__What to work on__
Edit the entries below by replacing "dimensions" with "size" and leaving all else unchanged. Leave the pictures out of your answer.

(Stored data entries)
..........

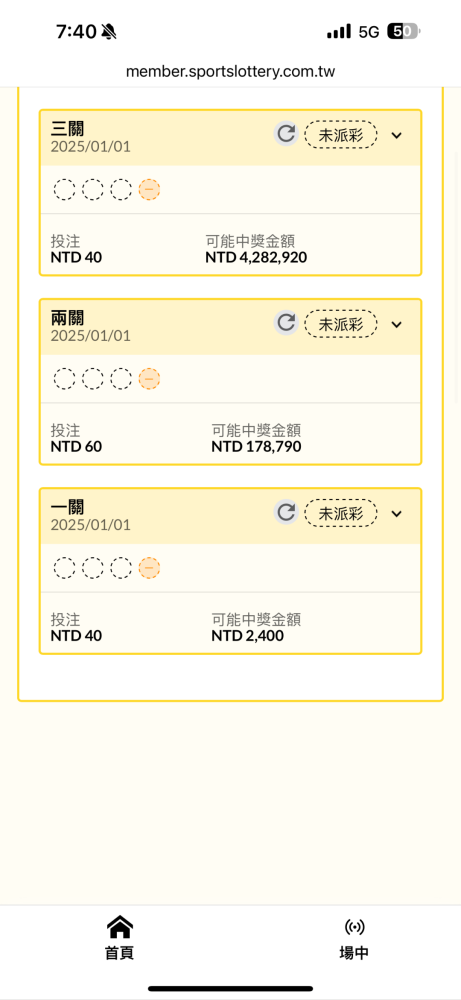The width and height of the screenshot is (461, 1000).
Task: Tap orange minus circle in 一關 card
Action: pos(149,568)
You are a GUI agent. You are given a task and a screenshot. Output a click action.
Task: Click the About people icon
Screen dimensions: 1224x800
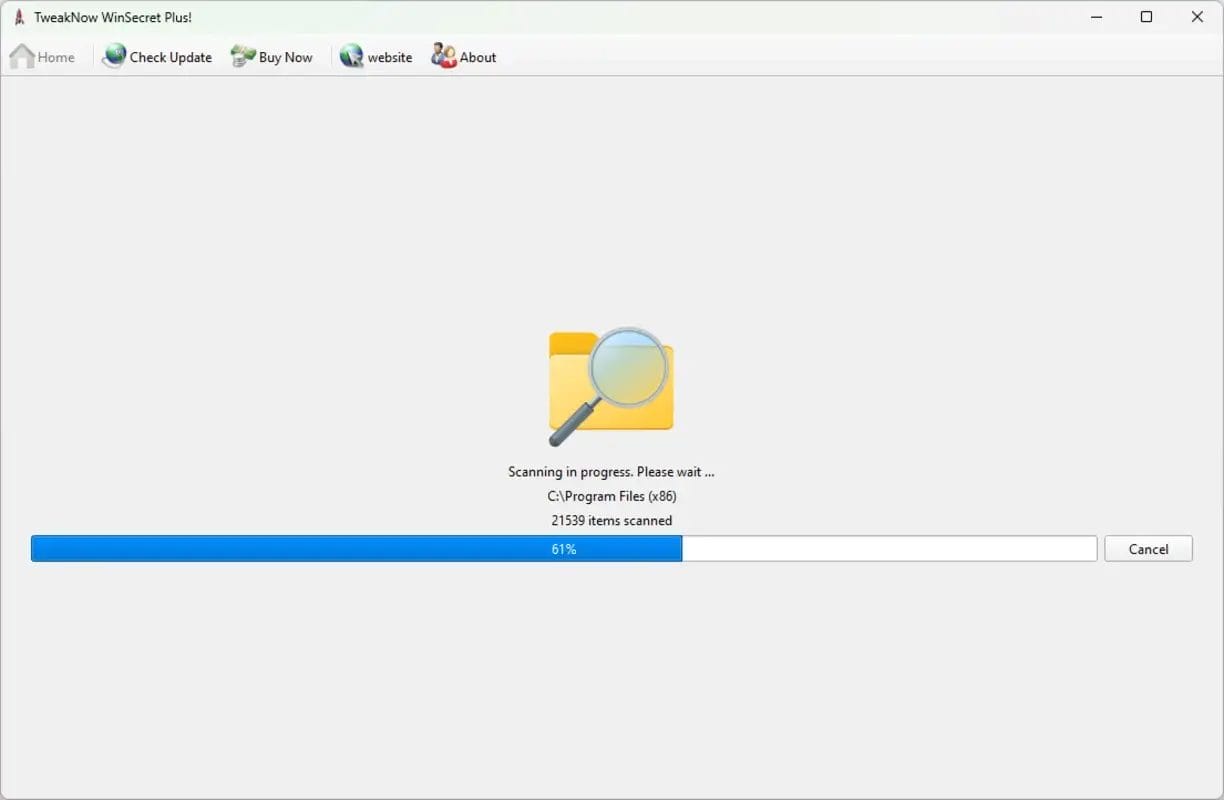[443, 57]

..........

__Complete response__
The width and height of the screenshot is (461, 1000).
Task: Tap orange minus circle in 一關 card
Action: pos(149,568)
You are a GUI agent. You are given a task and a screenshot. Output a click action.
Task: Click the About people icon
Screen size: 1224x800
[443, 57]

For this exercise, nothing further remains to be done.